The performance model has been described previously56 but has been extended here to include a much more complete set of data and has been applied to each of the 14 SPECfp2000 benchmarks as well as to the geometric mean values. Although the model does not capture some of the details of the performance characteristics of these benchmarks, using a least-squares fit to a large number of results provides a large reduction in the random "noise" associated with the individual results and provides a significant degree of platform-independence.
In brief, the model assumes that the execution time of each benchmark is the sum of a "CPU time" and a "Memory Time," where the amount of "work" done by the memory subsystem is a simple function of the cache size – linearly decreasing from a maximum value with no cache to a minimum value with a "large" cache (where "large" is also a parameter of the model), and a constant amount of memory work for caches larger than the large size.

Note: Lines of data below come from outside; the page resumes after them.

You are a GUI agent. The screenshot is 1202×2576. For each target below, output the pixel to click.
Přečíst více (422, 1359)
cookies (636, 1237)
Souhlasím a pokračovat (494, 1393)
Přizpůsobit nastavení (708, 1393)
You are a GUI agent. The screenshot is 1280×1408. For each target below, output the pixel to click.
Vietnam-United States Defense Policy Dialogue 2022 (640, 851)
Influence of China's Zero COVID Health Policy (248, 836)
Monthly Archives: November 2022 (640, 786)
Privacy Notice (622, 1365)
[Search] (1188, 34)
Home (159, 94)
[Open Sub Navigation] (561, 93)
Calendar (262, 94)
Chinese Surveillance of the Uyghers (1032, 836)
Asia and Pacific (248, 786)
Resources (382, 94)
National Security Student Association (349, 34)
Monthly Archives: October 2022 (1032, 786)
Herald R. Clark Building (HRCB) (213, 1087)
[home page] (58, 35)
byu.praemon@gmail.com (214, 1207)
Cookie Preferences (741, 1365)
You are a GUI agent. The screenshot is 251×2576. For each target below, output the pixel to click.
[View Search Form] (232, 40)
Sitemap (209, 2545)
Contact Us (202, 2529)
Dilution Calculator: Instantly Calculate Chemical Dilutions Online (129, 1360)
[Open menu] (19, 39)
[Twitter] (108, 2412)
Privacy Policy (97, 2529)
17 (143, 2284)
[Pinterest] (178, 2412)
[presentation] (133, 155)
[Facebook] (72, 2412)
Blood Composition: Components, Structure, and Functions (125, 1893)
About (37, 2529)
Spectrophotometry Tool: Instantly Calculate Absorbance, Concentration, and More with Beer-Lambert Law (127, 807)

The rate at which CPU work is completed is assumed to be proportional to the peak floating-point performance of the chip for 64-bit IEEE arithmetic, while the rate at which memory work is completed is assumed to be proportional to the performance of the system on the 171.swim (base) benchmark. Previous studies have shown a strong correlation between the performance of the 171.swim benchmark and direct measurement of sustained memory performance using the STREAM benchmark.7
The model results are strongly correlated with the measured results, with 75% of the measurements falling within 15% of the projection. This suggests that the underlying model assumptions are reasonably consistent with the actual performance characteristics of these systems on these benchmarks. Although there are some indications of systematic errors in the model, not all of the differences between the model and the observations are due to oversimplification of the hardware assumptions – much of the variance also appears to be due to differences in compilers, compiler options, operating systems, and benchmark configurations. Overall, the model seems appropriately robust to use as a basis for illustrations of performance and price/performance sensitivities in microprocessor-based systems.
For the performance and price/performance analysis, we will assume
- The bare, two-socket system (with disks, memory, and network interfaces, but without CPUs) costs $1,500.
- The base CPU configuration is a single-core processor at 2.4 GHz with a 1 MB L2 cache, costing $300.
- The die is assumed to be about ½ CPU core and about ½ L2 cache, with the other on-die functionality limited to a small fraction of the total area.
- The "smaller chip" configuration is a single-core processor at 2.8 GHz with a 1 MB L2 cache, costing $150.
- The "lots of cache" configuration is a single-core processor at 2.8 GHz with a 3 MB L2 cache, costing $300.
- The "more cores" configuration is a dual-core processor at 2.0 GHz with 1 MB L2 cache per core, costing $300.